Garye, in Oakland, there are no ordinances about feeding pigeons, and the police here have their hands full. I keep that place well swept and pick up trash etc. as does a good samaritan who actually filled about 10 bags of clippings for the city to pick up. 'Course I don't do the sidewalk under the overpass 
I would not pull that in SF because I'd get a whopping fine. And, I used to live in Massachusetts, so I know what you mean about the police there, and
they seem, especially in the suburban settings to have a little more "donut"
time  .

That is the place a few months back where someone was shooting at the pigeons ( probably a construction worker for the dealership that was taking
over some buildings there). Now that customers are coming and going, the 
shooting has stopped, which is good. There are easily 100 or so of them 
living in that spot, and they ignored me for the first few weeks I visited them
there!


----------



## Garye (Feb 20, 2005)

Oh that may explain why there are always so many cops patrolling the parking lot. There is a Dunkin' Donuts close by. They seem to like to hang out in this parking lot and just sit there talking to each other. But they are nosy. One of them just HAD to know why I go there every day. He asked if me if anything was wrong. I said no. He asked, so you just come here to feed the pigeons. I said yeah. He laughed and left. Well I'm sure he's seen others feed the pigeons. There's two little old ladies that come around every day feeding them bread and popcorn around lunch time, so they know what's going on. If they go after me, they'll have to go after the little old ladies too. I ain't going in there alone, I'll take them with me too if they fuss about feeding the pigeons. It'll look pitiful seeing little old ladies being fussed about because they want to feed the pigeons.
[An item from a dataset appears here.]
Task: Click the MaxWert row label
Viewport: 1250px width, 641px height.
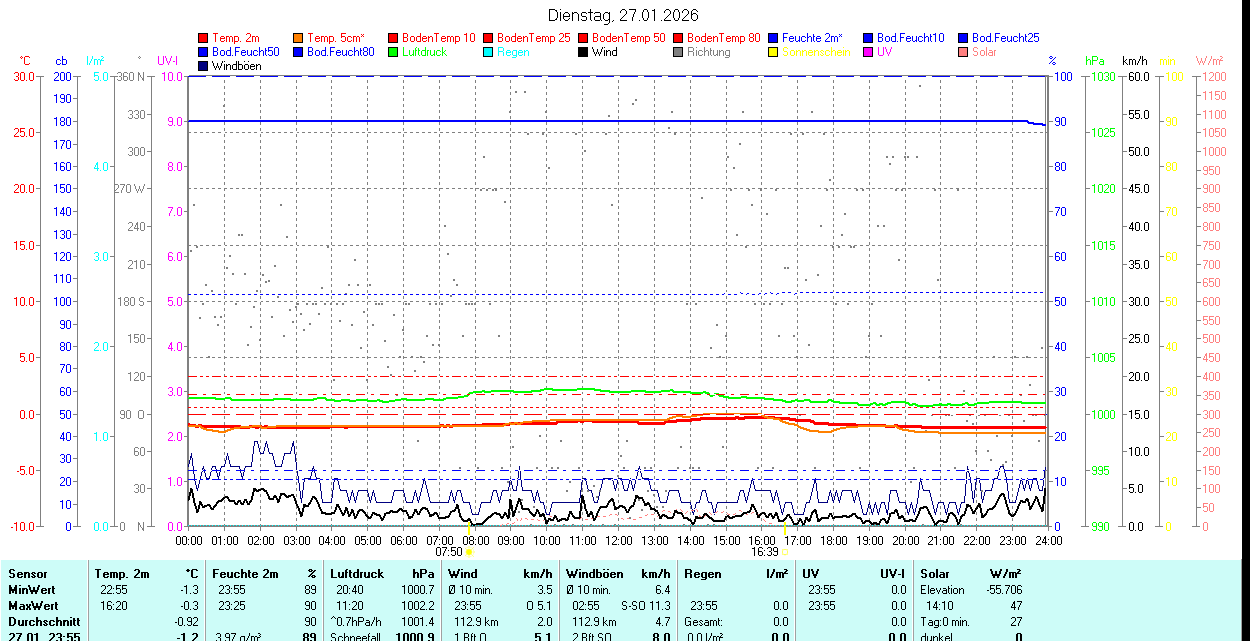Action: [33, 606]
There's not much crime in this suburban town so they don't have a lot to do except look for speeders. They just hang out in the parking lot to eat donuts, drink coffee and socialize I guess. They don't care too much about the pigeons.

But again I don't try to draw too much attention to myself. I usually feed them real early in the morning before I go to work and practically no one else is there - except the cops having their donuts and coffee. Well, what else are they going to do? There's practically no crime here.


----------



## feralpigeon (Feb 14, 2005)

Well, I go to that spot in the evening, like say any where from 6:00 to 8:00 'cause I don't want to draw attention either. Also, the parking is easier then as 
well. It's way to busy a spot for me to "give a show" earlier in the day


----------



## Feefo (Feb 8, 2002)

Lovely photos fp!

I go down to the city center just after 5 every other morning, I have managed to lure the pigeons to a patch of grass that is almost invisible from the road. I don't feed them every day because I can't have them that dependent on me, I feel that if they are used to fending for themselves on the days I don't provide food they will survive if I am no longer there. Idon't know if that theory is valid.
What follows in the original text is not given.